> [YOUR OBJECTIVE]:
Word for word, restate the lines that run from the line containing "The height and width of the screenshot is (535, 600)." to the last line of the records below.

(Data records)
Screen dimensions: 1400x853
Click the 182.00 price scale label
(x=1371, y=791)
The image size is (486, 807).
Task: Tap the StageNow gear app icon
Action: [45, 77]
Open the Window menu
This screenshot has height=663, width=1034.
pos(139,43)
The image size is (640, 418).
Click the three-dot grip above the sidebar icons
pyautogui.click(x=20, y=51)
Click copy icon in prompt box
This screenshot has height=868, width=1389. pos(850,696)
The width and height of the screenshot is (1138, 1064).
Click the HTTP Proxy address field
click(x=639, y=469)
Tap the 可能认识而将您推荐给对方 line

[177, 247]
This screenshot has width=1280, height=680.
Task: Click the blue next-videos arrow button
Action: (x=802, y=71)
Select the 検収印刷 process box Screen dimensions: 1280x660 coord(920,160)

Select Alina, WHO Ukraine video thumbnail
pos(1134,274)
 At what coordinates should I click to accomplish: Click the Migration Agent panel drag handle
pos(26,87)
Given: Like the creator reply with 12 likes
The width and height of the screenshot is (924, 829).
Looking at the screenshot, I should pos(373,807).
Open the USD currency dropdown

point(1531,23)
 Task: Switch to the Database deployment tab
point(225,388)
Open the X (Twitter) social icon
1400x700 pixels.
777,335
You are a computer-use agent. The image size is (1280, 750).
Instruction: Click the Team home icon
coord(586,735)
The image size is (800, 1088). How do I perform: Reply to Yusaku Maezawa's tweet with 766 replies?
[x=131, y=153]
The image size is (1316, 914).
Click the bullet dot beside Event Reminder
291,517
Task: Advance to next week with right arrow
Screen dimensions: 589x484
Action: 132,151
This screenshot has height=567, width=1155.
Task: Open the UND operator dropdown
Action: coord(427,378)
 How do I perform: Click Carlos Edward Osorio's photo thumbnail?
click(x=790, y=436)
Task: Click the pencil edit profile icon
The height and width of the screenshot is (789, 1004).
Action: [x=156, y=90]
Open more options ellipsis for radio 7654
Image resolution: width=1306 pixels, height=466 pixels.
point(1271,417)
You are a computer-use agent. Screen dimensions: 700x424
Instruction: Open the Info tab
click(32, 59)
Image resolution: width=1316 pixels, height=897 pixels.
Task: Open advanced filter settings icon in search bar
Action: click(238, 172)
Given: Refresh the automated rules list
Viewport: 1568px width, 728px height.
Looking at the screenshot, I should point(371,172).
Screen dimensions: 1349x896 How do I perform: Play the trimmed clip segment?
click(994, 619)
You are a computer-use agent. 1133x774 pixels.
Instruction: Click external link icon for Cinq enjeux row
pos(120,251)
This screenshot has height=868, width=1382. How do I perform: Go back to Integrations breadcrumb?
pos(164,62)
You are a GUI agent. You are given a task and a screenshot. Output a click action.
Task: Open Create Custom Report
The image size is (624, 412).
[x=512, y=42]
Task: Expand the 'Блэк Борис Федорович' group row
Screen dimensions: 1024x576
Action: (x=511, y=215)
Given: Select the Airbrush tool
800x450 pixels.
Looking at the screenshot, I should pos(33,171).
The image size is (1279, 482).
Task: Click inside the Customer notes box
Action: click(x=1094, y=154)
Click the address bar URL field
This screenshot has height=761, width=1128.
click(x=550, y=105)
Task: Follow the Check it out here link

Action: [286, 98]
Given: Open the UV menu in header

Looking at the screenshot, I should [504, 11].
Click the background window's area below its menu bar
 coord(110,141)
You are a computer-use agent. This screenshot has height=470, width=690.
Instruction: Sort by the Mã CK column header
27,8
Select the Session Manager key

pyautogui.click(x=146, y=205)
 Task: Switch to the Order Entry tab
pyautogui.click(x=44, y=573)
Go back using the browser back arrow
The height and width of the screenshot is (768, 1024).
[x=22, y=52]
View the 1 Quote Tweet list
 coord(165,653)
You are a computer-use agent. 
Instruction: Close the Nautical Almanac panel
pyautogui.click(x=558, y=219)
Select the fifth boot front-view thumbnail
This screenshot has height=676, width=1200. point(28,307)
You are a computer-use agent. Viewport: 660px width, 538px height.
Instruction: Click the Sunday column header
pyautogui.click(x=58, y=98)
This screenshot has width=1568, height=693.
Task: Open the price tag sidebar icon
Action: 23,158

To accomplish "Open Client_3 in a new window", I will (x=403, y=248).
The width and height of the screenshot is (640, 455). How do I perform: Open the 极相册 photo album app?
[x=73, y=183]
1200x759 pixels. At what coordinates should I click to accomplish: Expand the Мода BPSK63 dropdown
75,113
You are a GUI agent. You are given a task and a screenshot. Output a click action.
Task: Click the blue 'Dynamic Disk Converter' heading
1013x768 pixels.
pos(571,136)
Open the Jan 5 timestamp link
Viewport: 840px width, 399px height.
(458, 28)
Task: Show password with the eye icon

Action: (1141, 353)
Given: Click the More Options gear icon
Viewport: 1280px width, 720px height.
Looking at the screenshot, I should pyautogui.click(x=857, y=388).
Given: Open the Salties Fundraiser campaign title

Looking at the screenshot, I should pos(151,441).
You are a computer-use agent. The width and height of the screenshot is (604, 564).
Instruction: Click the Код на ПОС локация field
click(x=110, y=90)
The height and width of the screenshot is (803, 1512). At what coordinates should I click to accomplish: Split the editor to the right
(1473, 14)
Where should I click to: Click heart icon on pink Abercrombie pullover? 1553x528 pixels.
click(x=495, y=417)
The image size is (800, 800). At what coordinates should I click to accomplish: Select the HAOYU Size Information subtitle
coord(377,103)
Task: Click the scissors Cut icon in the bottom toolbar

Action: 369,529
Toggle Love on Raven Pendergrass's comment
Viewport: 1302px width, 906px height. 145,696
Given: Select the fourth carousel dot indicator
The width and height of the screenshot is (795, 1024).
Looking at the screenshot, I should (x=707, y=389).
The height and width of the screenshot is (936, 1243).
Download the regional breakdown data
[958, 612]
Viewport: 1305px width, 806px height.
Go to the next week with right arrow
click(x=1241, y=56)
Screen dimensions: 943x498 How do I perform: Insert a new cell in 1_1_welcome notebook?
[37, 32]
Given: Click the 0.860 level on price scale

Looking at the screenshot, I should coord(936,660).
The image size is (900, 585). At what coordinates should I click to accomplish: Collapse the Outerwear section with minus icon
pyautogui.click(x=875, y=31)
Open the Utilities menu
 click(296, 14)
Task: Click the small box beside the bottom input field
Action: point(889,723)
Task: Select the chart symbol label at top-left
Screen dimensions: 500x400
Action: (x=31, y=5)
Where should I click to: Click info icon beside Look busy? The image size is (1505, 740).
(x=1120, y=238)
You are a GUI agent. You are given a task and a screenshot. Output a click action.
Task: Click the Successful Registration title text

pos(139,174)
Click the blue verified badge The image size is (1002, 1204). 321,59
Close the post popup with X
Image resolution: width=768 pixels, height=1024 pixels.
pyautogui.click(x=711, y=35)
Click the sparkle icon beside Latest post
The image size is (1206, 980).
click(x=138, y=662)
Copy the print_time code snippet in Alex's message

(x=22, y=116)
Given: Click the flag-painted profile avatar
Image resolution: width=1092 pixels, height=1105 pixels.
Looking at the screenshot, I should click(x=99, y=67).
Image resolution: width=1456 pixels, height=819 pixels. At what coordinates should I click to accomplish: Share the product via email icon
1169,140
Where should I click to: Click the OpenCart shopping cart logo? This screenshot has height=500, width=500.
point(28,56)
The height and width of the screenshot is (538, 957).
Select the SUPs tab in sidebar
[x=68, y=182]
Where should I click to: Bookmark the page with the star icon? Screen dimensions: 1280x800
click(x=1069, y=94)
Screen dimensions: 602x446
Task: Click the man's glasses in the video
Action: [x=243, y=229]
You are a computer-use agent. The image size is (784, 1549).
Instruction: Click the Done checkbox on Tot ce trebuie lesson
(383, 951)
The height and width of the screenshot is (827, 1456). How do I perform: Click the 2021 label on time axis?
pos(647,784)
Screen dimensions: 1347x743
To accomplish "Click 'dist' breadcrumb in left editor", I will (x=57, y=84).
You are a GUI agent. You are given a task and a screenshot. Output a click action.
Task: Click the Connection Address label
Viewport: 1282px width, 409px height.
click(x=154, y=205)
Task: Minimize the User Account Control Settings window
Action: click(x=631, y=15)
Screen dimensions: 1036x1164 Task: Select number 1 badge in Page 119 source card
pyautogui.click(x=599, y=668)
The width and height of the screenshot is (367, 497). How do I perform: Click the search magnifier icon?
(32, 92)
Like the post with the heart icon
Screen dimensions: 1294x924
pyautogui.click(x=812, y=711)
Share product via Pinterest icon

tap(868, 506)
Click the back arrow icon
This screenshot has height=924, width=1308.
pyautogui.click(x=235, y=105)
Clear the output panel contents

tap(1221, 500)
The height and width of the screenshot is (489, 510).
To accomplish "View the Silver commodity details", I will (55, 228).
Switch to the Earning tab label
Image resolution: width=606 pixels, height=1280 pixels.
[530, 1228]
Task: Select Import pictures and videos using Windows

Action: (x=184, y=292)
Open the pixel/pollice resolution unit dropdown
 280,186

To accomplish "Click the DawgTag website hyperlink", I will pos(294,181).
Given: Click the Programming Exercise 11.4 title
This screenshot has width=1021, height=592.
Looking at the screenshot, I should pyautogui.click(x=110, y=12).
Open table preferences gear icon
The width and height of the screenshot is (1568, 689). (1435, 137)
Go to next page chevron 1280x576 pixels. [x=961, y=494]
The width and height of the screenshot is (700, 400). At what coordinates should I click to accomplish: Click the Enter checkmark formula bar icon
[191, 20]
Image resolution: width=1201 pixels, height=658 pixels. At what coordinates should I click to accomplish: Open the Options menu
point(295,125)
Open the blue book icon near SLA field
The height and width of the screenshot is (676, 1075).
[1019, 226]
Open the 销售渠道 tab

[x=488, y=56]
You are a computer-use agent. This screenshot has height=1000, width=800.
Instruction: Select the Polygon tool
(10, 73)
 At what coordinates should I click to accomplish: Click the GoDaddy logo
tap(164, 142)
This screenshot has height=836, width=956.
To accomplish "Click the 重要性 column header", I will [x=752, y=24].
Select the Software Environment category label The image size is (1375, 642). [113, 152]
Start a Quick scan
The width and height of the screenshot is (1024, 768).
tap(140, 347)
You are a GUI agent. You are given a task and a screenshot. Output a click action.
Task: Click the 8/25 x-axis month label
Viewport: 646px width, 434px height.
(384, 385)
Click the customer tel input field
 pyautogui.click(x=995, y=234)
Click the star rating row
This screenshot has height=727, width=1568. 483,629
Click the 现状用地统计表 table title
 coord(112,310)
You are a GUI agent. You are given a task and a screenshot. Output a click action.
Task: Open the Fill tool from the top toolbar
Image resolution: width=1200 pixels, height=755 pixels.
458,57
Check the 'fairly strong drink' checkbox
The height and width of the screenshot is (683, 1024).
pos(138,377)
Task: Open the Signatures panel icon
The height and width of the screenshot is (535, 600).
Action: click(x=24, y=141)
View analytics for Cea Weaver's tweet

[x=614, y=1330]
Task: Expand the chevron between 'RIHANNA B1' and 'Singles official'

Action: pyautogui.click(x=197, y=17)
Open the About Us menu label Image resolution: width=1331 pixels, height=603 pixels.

> [ANSWER]:
The height and width of the screenshot is (535, 600).
Action: click(x=24, y=141)
View analytics for Cea Weaver's tweet

[x=614, y=1330]
Task: Expand the chevron between 'RIHANNA B1' and 'Singles official'

Action: pyautogui.click(x=197, y=17)
Open the About Us menu label Image resolution: width=1331 pixels, height=603 pixels.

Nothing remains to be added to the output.